Morality may seem like a rather stuffy, conservative subject, conjuring up Old Testament "thou shalt nots", or the Women's Temperance League. These are unbalanced examples of morality though, being concerned only with the negative and the prohibitive. They are also uncomfortably close to the concepts of guilt and sin, concepts which in most cases aren't terribly good at bringing out the best in people. An ethic for magical work should have an equally strong emphasis on "thou shalt" — as a statement of intention it should specify what you intend to do as much as what you intend not to do. Our morality shouldn't keep us in fear of tripping over ourselves; it should fill us with joy, wonder and power.

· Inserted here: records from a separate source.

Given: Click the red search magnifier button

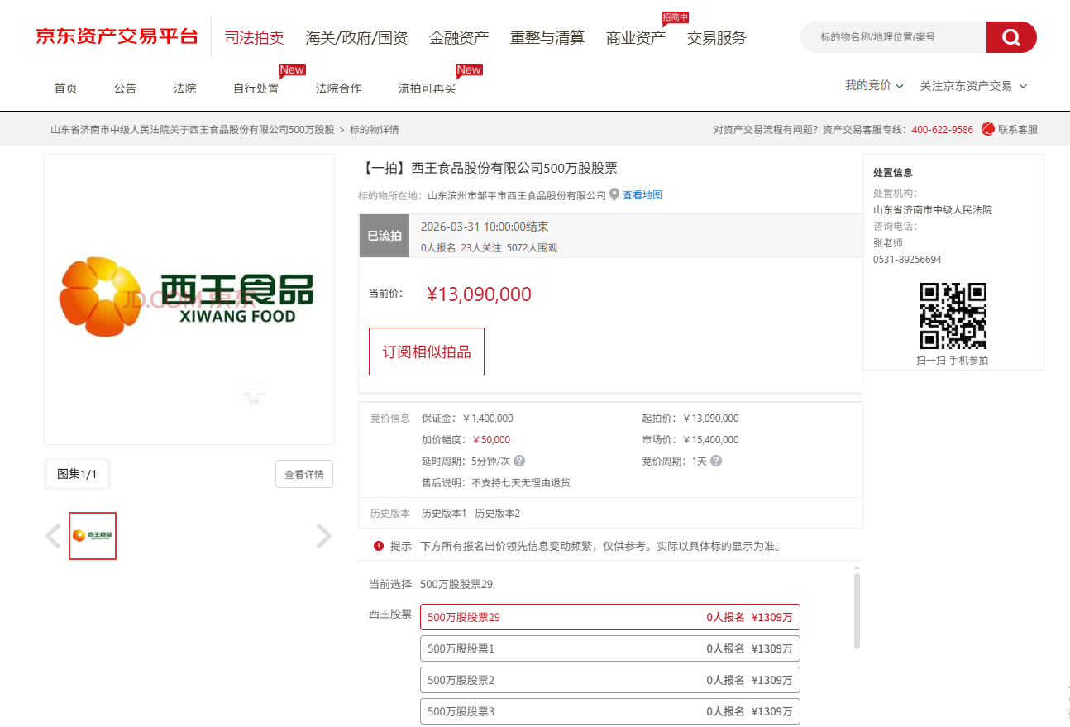Looking at the screenshot, I should pyautogui.click(x=1010, y=37).
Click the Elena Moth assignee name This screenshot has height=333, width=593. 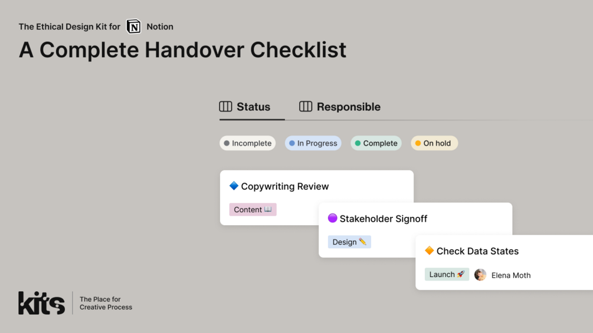511,275
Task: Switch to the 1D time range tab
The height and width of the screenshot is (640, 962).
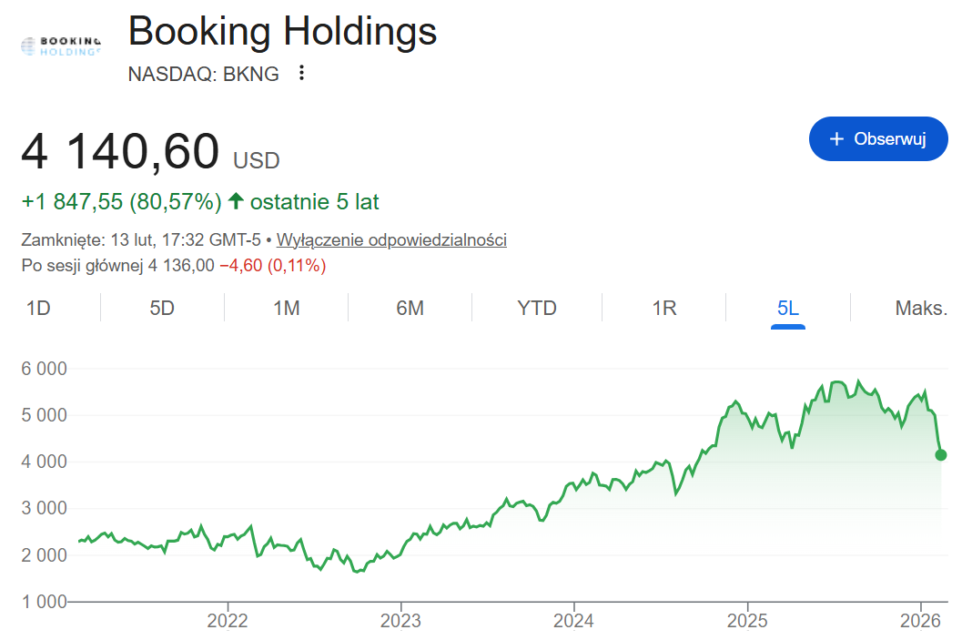Action: [38, 308]
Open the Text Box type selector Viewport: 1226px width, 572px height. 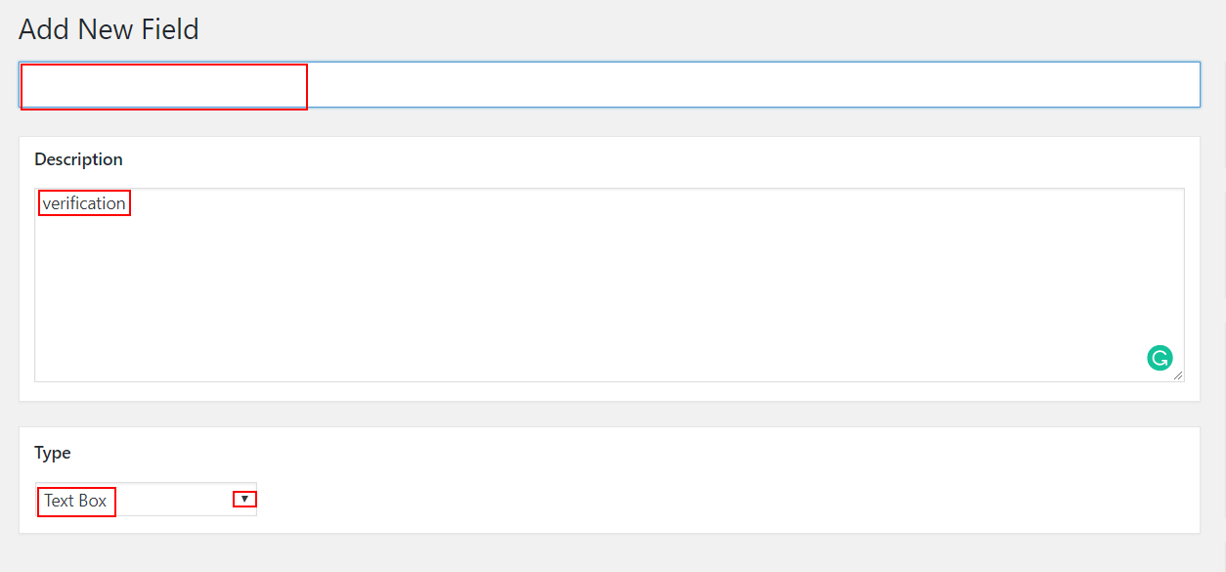pyautogui.click(x=147, y=500)
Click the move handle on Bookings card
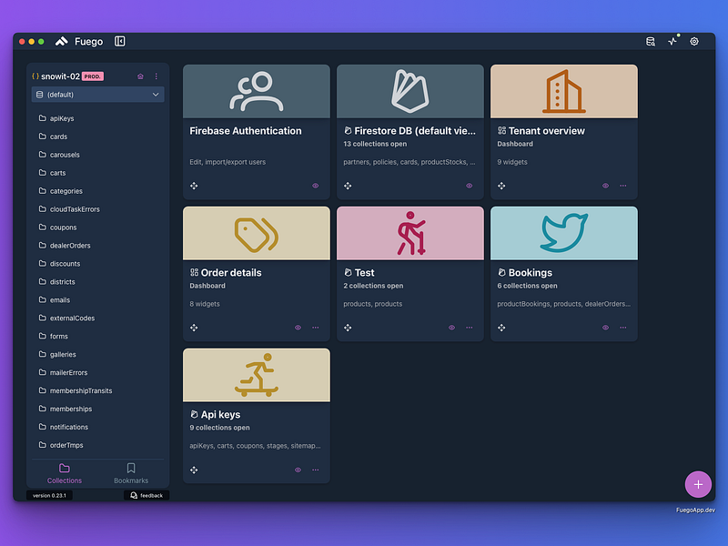The height and width of the screenshot is (546, 728). tap(501, 328)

There are a few ethics used within occult orders that an aspiring witch, magician or priest might adopt. Crowley's "Do what thou wilt shall be the whole of the Law; Love is the Law, Love under Will" is used by many, however it is obscure in its wording, and has the rather severe drawback of making no reference to the world outside of the magician's own psyche, which leaves the student ungrounded and puts them in danger of inflating their ego. I of course am rather fond of the Wiccan "An it harm none, do what you will", a deceptively simple statement that contains all the meat of Crowley's law, while also promoting the appreciation of, and understanding of, the world that surrounds us, our fellow creatures and the mysterious processes of creation and destruction.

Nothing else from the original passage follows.